Go For Gold Philippines
- Formation: 2016; 10 years ago
- Founder: Jeremy Go
- Purpose: Sports program funding and sports team organization
- Parent organization: Powerball Marketing and Logistics Corp.

= Go For Gold Philippines =

Sport sponsorship program

Go For Gold Philippines is a sports foundation and sponsorship program of the Powerball Marketing and Logistics Corp., supporting Filipino athletes and teams competing in various sports. It organizes the Go for Gold Philippines UCI Continental road cycling team.

Go For Gold Philippines began with cycling.
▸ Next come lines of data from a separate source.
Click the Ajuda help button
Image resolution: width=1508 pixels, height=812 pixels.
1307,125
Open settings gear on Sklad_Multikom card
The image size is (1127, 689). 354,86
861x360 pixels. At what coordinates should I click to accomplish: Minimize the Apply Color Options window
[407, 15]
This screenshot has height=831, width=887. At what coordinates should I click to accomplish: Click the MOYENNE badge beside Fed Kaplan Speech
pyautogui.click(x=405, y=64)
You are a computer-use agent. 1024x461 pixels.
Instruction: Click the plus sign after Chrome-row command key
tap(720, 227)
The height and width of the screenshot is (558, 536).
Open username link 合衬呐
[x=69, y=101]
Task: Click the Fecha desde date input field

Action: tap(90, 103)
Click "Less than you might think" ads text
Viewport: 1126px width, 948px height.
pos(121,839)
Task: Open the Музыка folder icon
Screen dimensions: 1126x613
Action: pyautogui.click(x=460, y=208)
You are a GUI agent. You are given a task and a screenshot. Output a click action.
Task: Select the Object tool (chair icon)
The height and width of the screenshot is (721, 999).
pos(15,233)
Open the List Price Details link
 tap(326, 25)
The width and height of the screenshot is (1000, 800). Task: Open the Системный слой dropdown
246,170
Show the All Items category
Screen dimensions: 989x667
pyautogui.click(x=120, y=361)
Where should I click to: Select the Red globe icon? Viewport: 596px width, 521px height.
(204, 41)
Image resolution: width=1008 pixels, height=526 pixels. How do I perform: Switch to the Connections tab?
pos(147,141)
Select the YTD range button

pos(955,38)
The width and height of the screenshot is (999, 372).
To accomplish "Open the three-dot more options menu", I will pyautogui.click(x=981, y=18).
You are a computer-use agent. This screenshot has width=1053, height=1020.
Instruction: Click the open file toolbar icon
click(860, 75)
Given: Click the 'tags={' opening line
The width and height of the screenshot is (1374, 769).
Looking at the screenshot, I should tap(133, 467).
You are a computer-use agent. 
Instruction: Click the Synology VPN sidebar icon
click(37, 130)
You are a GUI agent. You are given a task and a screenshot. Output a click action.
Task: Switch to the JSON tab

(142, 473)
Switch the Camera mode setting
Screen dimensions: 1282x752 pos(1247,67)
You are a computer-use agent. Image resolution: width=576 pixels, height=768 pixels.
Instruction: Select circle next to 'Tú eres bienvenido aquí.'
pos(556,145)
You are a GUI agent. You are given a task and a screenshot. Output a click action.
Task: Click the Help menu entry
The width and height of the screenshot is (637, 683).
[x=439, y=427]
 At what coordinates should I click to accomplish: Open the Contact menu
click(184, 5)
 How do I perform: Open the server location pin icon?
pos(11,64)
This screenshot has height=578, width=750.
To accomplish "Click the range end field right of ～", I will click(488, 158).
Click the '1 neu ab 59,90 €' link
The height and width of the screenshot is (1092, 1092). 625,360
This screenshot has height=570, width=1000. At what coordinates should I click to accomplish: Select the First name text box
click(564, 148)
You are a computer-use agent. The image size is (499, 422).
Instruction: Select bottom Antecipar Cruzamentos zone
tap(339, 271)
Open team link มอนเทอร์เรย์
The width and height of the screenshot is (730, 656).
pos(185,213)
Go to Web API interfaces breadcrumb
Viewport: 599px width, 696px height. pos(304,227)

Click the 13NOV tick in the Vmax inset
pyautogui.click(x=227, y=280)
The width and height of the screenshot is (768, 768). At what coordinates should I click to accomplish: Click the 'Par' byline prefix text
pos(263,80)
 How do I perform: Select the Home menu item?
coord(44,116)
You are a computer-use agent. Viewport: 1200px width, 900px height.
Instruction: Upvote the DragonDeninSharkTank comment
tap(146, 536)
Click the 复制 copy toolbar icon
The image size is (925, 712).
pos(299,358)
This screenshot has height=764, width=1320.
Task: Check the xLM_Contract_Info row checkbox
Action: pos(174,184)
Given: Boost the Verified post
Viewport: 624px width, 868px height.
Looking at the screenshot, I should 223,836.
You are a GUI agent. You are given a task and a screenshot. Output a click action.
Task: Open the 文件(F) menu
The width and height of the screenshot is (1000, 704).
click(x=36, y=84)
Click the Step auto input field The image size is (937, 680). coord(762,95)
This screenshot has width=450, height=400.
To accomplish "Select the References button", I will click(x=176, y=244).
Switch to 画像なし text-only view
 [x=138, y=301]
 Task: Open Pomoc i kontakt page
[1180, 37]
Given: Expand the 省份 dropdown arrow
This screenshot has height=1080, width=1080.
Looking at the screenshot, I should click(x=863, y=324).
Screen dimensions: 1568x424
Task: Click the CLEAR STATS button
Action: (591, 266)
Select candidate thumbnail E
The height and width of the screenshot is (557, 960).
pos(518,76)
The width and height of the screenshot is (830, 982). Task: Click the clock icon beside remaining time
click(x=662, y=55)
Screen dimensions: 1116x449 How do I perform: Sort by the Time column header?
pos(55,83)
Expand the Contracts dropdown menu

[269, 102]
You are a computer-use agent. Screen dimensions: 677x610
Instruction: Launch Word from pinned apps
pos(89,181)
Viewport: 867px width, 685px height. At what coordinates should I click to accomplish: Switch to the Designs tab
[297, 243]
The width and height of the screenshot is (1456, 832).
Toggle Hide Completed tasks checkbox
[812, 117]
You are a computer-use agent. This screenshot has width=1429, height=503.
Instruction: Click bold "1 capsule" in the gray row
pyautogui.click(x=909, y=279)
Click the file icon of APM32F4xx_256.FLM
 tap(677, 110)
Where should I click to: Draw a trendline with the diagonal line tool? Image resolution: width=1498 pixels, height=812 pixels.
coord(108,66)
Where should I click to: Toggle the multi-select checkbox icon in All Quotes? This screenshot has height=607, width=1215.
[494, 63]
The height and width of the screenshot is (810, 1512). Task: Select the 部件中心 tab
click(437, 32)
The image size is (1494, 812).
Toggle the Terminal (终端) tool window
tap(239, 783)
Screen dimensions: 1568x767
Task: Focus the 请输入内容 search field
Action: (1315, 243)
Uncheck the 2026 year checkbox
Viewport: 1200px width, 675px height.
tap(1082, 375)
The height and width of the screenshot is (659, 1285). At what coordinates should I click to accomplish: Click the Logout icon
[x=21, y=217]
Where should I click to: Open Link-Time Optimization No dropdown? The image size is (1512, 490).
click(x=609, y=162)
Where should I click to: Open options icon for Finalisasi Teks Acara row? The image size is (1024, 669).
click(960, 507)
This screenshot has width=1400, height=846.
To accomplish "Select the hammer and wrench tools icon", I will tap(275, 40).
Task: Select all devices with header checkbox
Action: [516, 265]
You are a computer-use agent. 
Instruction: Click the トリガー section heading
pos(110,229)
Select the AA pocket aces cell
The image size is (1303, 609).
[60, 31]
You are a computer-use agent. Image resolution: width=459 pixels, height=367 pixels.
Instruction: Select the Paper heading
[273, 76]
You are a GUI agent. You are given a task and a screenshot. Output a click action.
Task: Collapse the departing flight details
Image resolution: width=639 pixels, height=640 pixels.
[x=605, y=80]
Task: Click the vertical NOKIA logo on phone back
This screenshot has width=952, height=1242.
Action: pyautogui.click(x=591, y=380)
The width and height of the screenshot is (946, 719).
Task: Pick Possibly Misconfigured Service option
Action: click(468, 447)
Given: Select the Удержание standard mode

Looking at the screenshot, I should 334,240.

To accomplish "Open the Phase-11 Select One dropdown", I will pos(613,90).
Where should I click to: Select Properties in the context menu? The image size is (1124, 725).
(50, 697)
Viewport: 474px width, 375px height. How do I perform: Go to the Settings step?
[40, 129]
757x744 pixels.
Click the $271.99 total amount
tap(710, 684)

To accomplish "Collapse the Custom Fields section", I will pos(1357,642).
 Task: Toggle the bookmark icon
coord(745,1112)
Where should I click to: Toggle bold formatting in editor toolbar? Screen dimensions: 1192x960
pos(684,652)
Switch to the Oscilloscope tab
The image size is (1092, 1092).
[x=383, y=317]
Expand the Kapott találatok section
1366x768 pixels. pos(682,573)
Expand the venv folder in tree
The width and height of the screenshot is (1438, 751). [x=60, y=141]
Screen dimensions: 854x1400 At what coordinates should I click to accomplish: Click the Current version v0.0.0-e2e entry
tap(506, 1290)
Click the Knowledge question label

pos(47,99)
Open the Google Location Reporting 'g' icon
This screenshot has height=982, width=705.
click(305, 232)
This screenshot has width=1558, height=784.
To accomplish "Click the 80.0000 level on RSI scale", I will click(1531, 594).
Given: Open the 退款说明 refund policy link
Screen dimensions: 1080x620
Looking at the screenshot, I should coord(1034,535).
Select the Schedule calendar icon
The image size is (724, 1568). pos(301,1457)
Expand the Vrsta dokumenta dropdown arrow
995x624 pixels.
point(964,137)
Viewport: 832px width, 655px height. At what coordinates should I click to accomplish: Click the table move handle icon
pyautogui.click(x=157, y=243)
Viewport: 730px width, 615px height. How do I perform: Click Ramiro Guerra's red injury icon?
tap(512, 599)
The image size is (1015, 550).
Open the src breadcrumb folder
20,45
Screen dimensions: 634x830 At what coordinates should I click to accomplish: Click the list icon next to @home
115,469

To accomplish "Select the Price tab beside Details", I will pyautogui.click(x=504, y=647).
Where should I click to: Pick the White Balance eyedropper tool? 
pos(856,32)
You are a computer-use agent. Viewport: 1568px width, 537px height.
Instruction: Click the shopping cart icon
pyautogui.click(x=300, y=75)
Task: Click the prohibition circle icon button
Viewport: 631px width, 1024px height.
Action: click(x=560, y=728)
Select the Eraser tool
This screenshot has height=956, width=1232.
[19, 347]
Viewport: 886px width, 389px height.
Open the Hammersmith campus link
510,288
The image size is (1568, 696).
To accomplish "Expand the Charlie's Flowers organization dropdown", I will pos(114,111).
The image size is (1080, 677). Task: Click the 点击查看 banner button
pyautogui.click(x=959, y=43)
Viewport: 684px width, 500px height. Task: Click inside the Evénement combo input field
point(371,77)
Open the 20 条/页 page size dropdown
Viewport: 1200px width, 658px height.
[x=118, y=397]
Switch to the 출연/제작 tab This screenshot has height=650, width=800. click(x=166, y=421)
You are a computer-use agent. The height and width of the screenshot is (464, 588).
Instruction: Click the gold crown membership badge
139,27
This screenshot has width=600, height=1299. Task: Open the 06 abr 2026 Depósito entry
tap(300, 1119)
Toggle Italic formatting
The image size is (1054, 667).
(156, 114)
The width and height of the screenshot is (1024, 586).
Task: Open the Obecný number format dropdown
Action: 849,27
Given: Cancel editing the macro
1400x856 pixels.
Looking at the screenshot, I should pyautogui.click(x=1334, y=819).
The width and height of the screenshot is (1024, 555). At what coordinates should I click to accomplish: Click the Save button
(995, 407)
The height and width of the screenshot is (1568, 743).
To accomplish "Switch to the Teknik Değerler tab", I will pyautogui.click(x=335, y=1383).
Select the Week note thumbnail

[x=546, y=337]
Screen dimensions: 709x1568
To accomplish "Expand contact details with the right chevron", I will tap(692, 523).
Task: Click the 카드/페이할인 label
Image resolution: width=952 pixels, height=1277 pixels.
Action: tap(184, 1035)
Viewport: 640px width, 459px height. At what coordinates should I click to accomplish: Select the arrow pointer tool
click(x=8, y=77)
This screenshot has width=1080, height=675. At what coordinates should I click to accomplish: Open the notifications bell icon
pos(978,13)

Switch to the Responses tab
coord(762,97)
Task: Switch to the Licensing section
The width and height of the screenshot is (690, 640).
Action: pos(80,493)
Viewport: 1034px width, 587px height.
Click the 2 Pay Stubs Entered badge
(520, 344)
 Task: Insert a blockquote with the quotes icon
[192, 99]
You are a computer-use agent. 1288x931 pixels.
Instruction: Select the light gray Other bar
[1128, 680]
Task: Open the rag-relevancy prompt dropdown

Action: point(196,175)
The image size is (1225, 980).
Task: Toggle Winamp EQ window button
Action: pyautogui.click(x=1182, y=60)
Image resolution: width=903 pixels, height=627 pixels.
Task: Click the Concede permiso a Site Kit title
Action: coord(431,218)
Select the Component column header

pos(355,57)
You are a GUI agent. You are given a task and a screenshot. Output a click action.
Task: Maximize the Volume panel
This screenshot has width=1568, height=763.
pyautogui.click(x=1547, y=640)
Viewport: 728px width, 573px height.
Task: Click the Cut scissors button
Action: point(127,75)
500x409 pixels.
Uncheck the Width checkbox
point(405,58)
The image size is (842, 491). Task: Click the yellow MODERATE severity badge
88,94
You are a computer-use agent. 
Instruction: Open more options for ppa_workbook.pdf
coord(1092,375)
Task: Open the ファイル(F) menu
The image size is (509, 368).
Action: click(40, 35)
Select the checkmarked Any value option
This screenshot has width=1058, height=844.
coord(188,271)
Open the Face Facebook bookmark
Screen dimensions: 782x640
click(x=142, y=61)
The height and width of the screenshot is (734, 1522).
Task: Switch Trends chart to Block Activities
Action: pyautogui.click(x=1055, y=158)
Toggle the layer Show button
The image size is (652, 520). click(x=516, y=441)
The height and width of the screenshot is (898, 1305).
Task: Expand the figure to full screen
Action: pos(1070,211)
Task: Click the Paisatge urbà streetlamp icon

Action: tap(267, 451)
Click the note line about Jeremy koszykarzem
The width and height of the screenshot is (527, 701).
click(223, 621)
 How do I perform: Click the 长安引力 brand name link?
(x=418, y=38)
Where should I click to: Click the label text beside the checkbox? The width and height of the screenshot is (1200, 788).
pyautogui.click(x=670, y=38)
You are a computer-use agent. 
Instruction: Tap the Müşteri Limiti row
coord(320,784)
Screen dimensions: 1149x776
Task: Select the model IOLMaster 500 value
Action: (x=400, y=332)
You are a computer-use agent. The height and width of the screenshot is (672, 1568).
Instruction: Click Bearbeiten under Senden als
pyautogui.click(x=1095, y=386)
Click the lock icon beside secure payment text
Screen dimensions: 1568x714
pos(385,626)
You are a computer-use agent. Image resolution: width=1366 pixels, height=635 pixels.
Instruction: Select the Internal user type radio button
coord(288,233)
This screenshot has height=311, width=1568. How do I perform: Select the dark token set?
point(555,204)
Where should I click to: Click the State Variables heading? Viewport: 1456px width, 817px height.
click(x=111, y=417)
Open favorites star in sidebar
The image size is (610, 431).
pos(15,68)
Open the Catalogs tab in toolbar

In 2016, the Powerball Marketing and Logistics Corporation, led by executive Jeremy Randell Go, decided to form a cycling team under the Go For Gold name. Since then, Go For Gold has branched out to support other sports, such as triathlon, sepak takraw, dragon boat racing, and skateboarding.

In 2019, FIBA made a promotional partnership agreement with Go For Gold to promote the 2019 FIBA Basketball World Cup, which was hosted in China, and in the Philippines.

==Teams==

| Team | Sport | League/competition | Honors^{1} | Years^{1} | Ref. |
| Go for Gold Cycling Team | Cycling | UCI Continental Circuits |  | 2017– |  |
| Go For Gold Scratchers – College of Saint Benilde Blazers | Basketball | PBA D-League | 2018 Foundation Cup | 2018–2019 |  |
| Go for Gold Air Force Aguilas | Volleyball | Spikers' Turf | 2019 Open |  |  |
| PNVF Champions League |  | 2021– |  |
| Mighty Sports–Go for Gold | Basketball | William Jones Cup | 2019 | 2019 |  |
| San Juan Knights Go For Gold | Basketball | Maharlika Pilipinas Basketball League | 2018 Datu Cup | 2018– |  |
| Philippine Navy–Go For Gold | Basketball (3x3) | Women's PBA 3x3 |  | 2024– |  |

Notes

1. Covers the period when the team is sponsored by Go for Gold, if the team was not formed by Go For Gold itself.